Par ailleurs, le tissage est une technique ancestrale, universelle qui raconte l'histoire de l'humanité, chose que je trouve magnifique. Le langage des gestes qui traversent les générations et rapprochent les peuples.
Tu as choisi de travailler avec des tissus anciens et usés, auxquels tu redonnes vie, que cela signifie-t-il pour toi ?
J'ai davantage axé mes collectes sur des tissus issus de nos productions actuelles qui sont bien plus difficiles à recycler de par leurs compositions, plus pollueurs et qui s'abîment plus vite, en même temps ils racontent notre génération. Les tissus anciens sont beaux, ont été préservés par celles et ceux qui les ont possédés, j'aime l'idée de ne pas y toucher. De ne pas trahir leur mémoire.
En mêlant une technique traditionnelle à des symboles très contemporains, tu inventes un nouveau langage. Comment choisis-tu les dessins de tes tissages ?
Via ma vie quotidienne, nos moyens de communication, des découvertes dans des villages, lors de mes voyages en train aussi, j'adore les nouveaux paysages.
Quelles sont tes sources d’inspirations ?
La nature, mon anxiété sur notre futur, les contes de fées, les légendes païennes, les symboles fédérateurs d'une époque, le sud.
Tu as exposé à la Villa Noailles à Hyères, à LaVallée à Bruxelles, à la galerie Silka à Lyon et l’année dernière à la Collection Lambert à Avignon… Y a-t-il un projet ou une exposition en particulier qui t’a fait connaître ?
Chacun à su apporter son lot de rencontres et de découvertes. Ce qui m'a fait connaître au départ, c'est ma série portrait sur Marseille en 2019 (JUL, OM, TN..) qui pendant le confinement m'a permis de vivre pleinement du tissage. Puis les expositions m'ont permis d'accéder à un nouveau public et des nouveaux projets de plus en plus ambitieux.
Où se situe et à quoi ressemble ton atelier ?
J'ai un atelier à Marseille, au sein de l'atelier partagé Vé aux réformés, il me sert de lieu de rendez-vous et de stockage, il est peint en rose. Dans le Vaucluse j'ai un atelier dans le jardin de la Magnanarié, dans une cabane, il est chaleureux, mes chats aiment venir m'y voir tisser. J'ai beaucoup de caisses remplies de tissus dans chacun de ces ateliers.
Pour Sessùn, tu as développé un abat-jour pour le modèle Ezia, une lampe textile. Comment l’as-tu imaginé ?

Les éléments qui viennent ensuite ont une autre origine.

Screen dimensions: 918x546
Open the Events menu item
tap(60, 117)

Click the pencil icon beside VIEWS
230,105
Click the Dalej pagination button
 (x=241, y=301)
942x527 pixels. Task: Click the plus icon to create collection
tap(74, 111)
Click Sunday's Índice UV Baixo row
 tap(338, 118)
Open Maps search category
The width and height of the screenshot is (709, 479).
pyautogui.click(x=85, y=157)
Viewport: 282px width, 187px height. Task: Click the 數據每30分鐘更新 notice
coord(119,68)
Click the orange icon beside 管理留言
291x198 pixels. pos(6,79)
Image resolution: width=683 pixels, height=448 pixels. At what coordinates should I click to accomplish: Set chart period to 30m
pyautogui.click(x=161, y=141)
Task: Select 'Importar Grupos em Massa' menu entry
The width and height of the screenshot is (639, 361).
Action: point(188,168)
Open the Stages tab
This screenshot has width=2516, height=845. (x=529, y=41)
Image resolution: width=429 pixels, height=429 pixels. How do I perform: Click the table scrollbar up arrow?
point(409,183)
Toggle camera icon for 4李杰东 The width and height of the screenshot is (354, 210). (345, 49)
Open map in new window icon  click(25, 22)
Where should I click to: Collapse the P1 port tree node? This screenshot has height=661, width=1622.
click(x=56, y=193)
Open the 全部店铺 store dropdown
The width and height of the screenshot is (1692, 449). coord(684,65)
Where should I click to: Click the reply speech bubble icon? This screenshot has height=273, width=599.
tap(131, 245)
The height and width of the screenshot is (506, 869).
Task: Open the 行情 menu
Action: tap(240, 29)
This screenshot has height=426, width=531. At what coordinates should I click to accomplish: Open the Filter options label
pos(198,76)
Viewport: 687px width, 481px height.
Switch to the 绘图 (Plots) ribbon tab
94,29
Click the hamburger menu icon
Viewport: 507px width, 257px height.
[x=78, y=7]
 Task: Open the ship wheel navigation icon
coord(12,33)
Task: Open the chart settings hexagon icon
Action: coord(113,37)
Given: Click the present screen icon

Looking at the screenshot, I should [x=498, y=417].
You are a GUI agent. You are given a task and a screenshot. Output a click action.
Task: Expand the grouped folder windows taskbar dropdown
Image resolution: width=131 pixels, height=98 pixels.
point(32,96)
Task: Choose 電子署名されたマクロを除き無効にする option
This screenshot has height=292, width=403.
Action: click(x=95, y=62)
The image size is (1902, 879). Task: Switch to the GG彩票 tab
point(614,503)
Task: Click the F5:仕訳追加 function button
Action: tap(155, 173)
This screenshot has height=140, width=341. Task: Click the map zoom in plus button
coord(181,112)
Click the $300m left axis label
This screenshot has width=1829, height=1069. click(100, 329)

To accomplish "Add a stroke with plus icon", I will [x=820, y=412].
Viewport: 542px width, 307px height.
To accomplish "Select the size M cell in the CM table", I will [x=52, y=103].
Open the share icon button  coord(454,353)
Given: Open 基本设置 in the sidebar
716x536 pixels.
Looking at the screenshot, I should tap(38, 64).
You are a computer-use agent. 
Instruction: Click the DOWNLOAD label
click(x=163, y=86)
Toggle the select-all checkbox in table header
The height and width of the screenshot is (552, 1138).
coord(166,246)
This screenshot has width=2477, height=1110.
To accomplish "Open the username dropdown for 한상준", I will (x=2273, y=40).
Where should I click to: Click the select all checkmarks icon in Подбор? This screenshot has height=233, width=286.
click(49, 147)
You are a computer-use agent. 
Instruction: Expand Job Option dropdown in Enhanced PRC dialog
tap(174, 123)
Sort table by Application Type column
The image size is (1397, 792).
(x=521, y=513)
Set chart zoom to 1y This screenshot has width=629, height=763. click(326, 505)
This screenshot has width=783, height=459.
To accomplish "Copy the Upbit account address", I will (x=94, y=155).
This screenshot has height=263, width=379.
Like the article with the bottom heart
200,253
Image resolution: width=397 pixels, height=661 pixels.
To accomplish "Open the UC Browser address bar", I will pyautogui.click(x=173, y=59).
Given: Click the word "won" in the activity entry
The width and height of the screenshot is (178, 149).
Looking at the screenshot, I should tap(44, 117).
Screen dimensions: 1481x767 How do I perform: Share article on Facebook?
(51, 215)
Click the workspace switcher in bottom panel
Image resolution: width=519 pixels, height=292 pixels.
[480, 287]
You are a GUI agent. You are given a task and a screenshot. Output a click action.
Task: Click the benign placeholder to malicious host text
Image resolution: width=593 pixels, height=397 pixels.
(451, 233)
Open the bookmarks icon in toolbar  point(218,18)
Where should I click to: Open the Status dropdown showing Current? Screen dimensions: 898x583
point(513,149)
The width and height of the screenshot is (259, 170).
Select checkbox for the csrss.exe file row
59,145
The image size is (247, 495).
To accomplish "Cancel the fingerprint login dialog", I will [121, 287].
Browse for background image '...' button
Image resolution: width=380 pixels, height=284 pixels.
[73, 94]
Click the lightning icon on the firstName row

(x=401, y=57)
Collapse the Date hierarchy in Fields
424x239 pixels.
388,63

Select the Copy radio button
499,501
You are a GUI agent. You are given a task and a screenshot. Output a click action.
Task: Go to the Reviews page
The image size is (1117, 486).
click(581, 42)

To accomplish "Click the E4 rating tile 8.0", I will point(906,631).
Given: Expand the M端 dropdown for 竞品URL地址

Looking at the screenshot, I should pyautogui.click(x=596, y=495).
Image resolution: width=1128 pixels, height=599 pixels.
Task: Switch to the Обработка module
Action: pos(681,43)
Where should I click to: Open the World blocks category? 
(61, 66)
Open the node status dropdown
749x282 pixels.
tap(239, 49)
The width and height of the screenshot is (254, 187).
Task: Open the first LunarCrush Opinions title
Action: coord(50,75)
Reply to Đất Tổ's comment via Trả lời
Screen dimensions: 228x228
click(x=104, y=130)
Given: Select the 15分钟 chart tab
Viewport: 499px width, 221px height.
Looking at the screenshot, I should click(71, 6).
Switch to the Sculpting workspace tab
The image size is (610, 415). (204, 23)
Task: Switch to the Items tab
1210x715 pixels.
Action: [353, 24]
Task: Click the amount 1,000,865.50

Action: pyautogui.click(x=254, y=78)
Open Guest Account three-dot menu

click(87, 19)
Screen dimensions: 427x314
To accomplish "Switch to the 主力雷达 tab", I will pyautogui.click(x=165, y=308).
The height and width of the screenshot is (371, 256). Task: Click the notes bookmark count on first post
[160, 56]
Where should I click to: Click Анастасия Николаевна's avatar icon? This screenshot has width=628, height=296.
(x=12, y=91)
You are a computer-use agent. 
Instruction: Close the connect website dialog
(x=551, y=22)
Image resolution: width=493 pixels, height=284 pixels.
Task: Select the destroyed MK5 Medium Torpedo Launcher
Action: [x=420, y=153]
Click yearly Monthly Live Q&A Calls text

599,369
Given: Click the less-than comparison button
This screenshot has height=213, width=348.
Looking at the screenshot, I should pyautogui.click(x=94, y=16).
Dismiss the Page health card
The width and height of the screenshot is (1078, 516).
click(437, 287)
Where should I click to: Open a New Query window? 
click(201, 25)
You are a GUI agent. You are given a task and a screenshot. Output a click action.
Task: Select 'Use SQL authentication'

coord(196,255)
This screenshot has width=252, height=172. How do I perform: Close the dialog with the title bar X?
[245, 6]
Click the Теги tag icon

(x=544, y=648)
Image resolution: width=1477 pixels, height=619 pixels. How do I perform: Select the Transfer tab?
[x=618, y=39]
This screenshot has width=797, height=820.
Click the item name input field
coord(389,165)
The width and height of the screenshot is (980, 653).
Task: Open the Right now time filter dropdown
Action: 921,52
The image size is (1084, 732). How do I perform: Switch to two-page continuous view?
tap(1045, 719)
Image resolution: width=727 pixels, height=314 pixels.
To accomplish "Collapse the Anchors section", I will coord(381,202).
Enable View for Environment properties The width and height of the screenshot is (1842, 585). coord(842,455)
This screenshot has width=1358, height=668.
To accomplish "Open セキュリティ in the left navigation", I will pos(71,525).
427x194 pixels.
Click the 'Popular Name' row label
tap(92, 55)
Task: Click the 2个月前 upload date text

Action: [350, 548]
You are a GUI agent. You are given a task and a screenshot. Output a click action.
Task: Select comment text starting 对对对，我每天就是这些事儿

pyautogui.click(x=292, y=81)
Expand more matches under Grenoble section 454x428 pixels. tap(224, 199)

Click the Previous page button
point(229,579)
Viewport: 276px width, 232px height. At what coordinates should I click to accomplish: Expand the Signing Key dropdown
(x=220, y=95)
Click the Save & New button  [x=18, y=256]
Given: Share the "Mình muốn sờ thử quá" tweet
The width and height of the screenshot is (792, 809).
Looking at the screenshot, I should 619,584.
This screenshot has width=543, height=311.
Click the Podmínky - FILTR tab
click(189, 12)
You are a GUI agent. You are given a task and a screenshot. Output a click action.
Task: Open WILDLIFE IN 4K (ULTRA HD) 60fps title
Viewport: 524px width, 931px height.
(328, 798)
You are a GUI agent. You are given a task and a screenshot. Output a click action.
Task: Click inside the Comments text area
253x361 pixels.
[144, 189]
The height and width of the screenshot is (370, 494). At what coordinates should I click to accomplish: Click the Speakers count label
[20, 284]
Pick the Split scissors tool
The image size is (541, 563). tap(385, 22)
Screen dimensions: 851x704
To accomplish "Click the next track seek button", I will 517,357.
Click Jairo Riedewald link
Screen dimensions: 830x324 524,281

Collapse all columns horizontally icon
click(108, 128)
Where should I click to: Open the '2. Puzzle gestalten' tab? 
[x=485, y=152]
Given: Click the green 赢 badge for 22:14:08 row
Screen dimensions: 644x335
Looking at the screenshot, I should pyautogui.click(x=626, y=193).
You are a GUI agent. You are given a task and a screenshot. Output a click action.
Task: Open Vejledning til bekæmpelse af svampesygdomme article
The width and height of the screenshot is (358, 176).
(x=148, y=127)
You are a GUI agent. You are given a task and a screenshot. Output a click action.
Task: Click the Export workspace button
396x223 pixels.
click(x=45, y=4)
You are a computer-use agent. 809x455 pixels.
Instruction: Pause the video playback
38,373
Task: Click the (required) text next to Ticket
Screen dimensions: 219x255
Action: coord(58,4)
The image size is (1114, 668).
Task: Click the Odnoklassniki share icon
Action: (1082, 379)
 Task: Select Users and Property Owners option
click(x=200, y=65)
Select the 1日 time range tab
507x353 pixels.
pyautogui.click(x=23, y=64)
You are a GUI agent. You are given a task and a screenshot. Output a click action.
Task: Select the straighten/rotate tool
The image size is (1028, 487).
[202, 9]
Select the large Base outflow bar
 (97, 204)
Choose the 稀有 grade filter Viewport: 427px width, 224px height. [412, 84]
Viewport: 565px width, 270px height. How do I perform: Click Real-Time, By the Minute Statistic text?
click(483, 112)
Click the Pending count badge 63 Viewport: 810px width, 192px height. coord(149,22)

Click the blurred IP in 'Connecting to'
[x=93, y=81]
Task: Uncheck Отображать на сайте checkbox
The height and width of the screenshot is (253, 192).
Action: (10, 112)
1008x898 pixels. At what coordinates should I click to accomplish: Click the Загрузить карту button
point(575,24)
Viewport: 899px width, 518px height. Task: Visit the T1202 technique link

En ce moment je m'intéresse plus spécifiquement aux fleurs, c'est le motif textile par excellence que l'on retrouve à chaque époque dans chaque communauté. Alors j'ai tissé la fleur qui m'inspire le plus, le Delphinium bleu.
Que t’évoque Sessùn ?
C'est ma marque de cœur de mon époque lycée, chaque Noël je recevais un manteau Sessùn que j'attendais toute l'année, j'étais trop heureuse. Je me rappelle que j'adorais aller à la boutique Sessùn qui existe toujours rue Joseph Vernet à Avignon.
Quels sont tes projets à venir ? Y a-t-il d’autres pratiques ou formats que tu aimerais explorer ?
Je viens de terminer une résidence à Vent des Forêts, j'y ai réalisé un château qui prendra place au cœur d'une prairie. Puis je vais préparer une exposition personnelle à la Halle à Pont en Royans.
J'ai envie en parallèle de poursuivre mes recherches sur les pièces qui allient métal et tissage, pour peut être une nouvelle aventure en galerie.